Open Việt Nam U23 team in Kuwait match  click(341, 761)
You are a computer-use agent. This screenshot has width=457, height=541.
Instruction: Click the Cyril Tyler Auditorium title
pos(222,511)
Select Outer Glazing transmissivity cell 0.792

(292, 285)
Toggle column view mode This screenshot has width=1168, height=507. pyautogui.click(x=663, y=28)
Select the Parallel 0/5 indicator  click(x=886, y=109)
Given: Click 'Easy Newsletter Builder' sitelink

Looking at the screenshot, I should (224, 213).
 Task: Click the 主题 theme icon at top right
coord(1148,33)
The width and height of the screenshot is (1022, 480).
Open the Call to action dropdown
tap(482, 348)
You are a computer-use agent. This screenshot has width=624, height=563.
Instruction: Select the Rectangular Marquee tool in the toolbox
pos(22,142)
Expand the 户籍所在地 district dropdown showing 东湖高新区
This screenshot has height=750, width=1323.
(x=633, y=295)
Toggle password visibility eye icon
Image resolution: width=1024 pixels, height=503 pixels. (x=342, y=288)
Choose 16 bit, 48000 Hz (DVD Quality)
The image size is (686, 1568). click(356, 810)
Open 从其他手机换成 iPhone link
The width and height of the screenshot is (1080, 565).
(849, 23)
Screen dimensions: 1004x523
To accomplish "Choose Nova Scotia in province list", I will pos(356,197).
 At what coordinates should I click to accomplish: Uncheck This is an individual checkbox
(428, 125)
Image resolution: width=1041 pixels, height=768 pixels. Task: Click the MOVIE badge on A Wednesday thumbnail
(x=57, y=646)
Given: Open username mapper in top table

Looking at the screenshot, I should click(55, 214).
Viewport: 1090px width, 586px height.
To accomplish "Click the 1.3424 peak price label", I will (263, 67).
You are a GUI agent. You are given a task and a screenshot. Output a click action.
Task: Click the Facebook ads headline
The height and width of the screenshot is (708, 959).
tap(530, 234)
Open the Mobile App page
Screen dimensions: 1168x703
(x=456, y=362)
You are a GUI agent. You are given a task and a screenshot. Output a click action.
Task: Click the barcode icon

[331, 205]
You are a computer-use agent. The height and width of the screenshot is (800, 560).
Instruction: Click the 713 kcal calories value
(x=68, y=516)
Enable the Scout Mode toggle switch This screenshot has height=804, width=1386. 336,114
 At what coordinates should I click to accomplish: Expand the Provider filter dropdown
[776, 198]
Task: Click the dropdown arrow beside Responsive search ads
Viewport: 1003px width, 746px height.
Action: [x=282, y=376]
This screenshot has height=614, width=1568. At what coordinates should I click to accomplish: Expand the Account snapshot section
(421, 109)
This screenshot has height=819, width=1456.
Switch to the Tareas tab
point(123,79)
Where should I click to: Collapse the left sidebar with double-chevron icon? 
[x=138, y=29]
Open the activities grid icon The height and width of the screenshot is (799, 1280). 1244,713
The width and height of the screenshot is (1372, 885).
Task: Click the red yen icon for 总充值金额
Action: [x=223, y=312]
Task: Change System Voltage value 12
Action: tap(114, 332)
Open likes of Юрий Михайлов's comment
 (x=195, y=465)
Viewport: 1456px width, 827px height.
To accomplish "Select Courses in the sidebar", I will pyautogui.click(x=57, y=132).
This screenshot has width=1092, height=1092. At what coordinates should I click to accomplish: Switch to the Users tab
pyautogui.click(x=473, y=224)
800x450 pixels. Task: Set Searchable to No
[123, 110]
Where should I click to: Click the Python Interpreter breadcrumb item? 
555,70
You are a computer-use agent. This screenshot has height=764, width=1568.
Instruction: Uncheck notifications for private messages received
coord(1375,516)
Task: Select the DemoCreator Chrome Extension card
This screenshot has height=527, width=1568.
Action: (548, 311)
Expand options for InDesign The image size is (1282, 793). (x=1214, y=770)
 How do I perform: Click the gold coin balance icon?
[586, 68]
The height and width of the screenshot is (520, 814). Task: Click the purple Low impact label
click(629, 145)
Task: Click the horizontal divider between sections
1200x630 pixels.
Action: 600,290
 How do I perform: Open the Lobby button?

> **WHAT THIS TASK INVOLVES**
Recast every line of the items above as a JSON list of strings, one string per line, skipping blank lines.

> **EXERCISE RESPONSE**
[
  "Open Việt Nam U23 team in Kuwait match  click(341, 761)",
  "You are a computer-use agent. This screenshot has width=457, height=541.",
  "Instruction: Click the Cyril Tyler Auditorium title",
  "pos(222,511)",
  "Select Outer Glazing transmissivity cell 0.792",
  "(292, 285)",
  "Toggle column view mode This screenshot has width=1168, height=507. pyautogui.click(x=663, y=28)",
  "Select the Parallel 0/5 indicator  click(x=886, y=109)",
  "Given: Click 'Easy Newsletter Builder' sitelink",
  "Looking at the screenshot, I should (224, 213).",
  " Task: Click the 主题 theme icon at top right",
  "coord(1148,33)",
  "The width and height of the screenshot is (1022, 480).",
  "Open the Call to action dropdown",
  "tap(482, 348)",
  "You are a computer-use agent. This screenshot has width=624, height=563.",
  "Instruction: Select the Rectangular Marquee tool in the toolbox",
  "pos(22,142)",
  "Expand the 户籍所在地 district dropdown showing 东湖高新区",
  "This screenshot has height=750, width=1323.",
  "(x=633, y=295)",
  "Toggle password visibility eye icon",
  "Image resolution: width=1024 pixels, height=503 pixels. (x=342, y=288)",
  "Choose 16 bit, 48000 Hz (DVD Quality)",
  "The image size is (686, 1568). click(356, 810)",
  "Open 从其他手机换成 iPhone link",
  "The width and height of the screenshot is (1080, 565).",
  "(849, 23)",
  "Screen dimensions: 1004x523",
  "To accomplish \"Choose Nova Scotia in province list\", I will pos(356,197).",
  " At what coordinates should I click to accomplish: Uncheck This is an individual checkbox",
  "(428, 125)",
  "Image resolution: width=1041 pixels, height=768 pixels. Task: Click the MOVIE badge on A Wednesday thumbnail",
  "(x=57, y=646)",
  "Given: Open username mapper in top table",
  "Looking at the screenshot, I should click(55, 214).",
  "Viewport: 1090px width, 586px height.",
  "To accomplish \"Click the 1.3424 peak price label\", I will (263, 67).",
  "You are a GUI agent. You are given a task and a screenshot. Output a click action.",
  "Task: Click the Facebook ads headline",
  "The height and width of the screenshot is (708, 959).",
  "tap(530, 234)",
  "Open the Mobile App page",
  "Screen dimensions: 1168x703",
  "(x=456, y=362)",
  "You are a GUI agent. You are given a task and a screenshot. Output a click action.",
  "Task: Click the barcode icon",
  "[331, 205]",
  "You are a computer-use agent. The height and width of the screenshot is (800, 560).",
  "Instruction: Click the 713 kcal calories value",
  "(x=68, y=516)",
  "Enable the Scout Mode toggle switch This screenshot has height=804, width=1386. 336,114",
  " At what coordinates should I click to accomplish: Expand the Provider filter dropdown",
  "[776, 198]",
  "Task: Click the dropdown arrow beside Responsive search ads",
  "Viewport: 1003px width, 746px height.",
  "Action: [x=282, y=376]",
  "This screenshot has height=614, width=1568. At what coordinates should I click to accomplish: Expand the Account snapshot section",
  "(421, 109)",
  "This screenshot has height=819, width=1456.",
  "Switch to the Tareas tab",
  "point(123,79)",
  "Where should I click to: Collapse the left sidebar with double-chevron icon? ",
  "[x=138, y=29]",
  "Open the activities grid icon The height and width of the screenshot is (799, 1280). 1244,713",
  "The width and height of the screenshot is (1372, 885).",
  "Task: Click the red yen icon for 总充值金额",
  "Action: [x=223, y=312]",
  "Task: Change System Voltage value 12",
  "Action: tap(114, 332)",
  "Open likes of Юрий Михайлов's comment",
  " (x=195, y=465)",
  "Viewport: 1456px width, 827px height.",
  "To accomplish \"Select Courses in the sidebar\", I will pyautogui.click(x=57, y=132).",
  "This screenshot has width=1092, height=1092. At what coordinates should I click to accomplish: Switch to the Users tab",
  "pyautogui.click(x=473, y=224)",
  "800x450 pixels. Task: Set Searchable to No",
  "[123, 110]",
  "Where should I click to: Click the Python Interpreter breadcrumb item? ",
  "555,70",
  "You are a computer-use agent. This screenshot has height=764, width=1568.",
  "Instruction: Uncheck notifications for private messages received",
  "coord(1375,516)",
  "Task: Select the DemoCreator Chrome Extension card",
  "This screenshot has height=527, width=1568.",
  "Action: (548, 311)",
  "Expand options for InDesign The image size is (1282, 793). (x=1214, y=770)",
  " How do I perform: Click the gold coin balance icon?",
  "[586, 68]",
  "The height and width of the screenshot is (520, 814). Task: Click the purple Low impact label",
  "click(629, 145)",
  "Task: Click the horizontal divider between sections",
  "1200x630 pixels.",
  "Action: 600,290",
  " How do I perform: Open the Lobby button?"
]